Ci ordina di cavare dalle nostre bisacce quel poco che abbiamo, ci ordina di mettere a disposizione dei bisogni dell’umanità quel poco che siamo. E’ poco eppure non è nulla; è disperatamente inadeguato eppure non è inutile. E se mettiamo questa nostra povertà, con fiducia, nelle mani di Dio, se facciamo quanto a noi possibile consapevoli che è poco ma è quanto abbiamo nelle mani, se agiamo così dando fondo alle nostre capacità, spendendoci fino all’ultima briciola, il Signore misteriosamente moltiplicherà la nostra povertà e ne farà pane abbondante per la moltitudine. Anzi, ci vorranno dodici ceste per raccogliere gli avanzi.

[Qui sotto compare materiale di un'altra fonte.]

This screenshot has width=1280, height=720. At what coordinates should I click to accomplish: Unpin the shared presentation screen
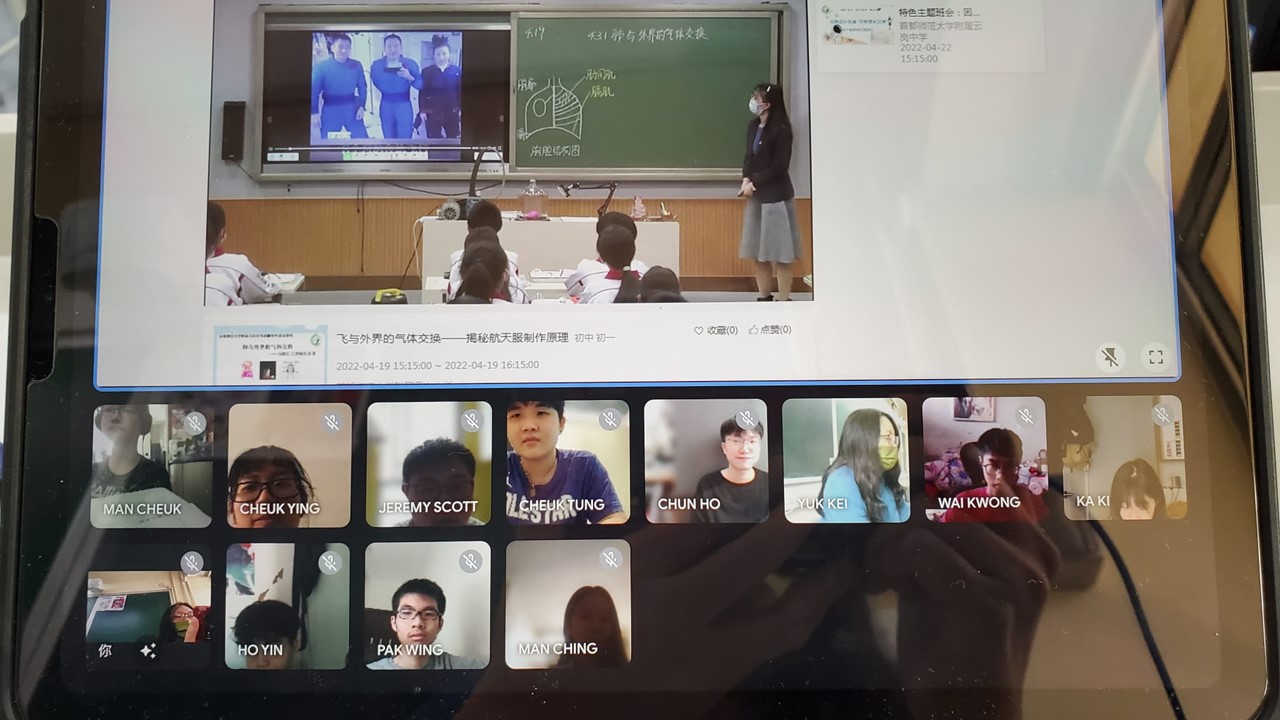pyautogui.click(x=1109, y=357)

Perché nulla vada sprecato.

Questo è il Vangelo: la certezza che Dio può moltiplicare per il bene della moltitudine quel poco che abbiamo e che siamo. Nessuno, allora, dica mai: sono inutile, sono fallito. Se crediamo al Vangelo la nostra vita sarà sempre il lieto miracolo di poco pane che sfama la moltitudine.

Tra poco metteremo sull’altare il pane, quel pane che manca a gran parte dell’umanità. Ricevendo sul palmo della mano questo pane che è il corpo di Cristo, facciamo nostra la sua sollecitudine per la fame della moltitudine.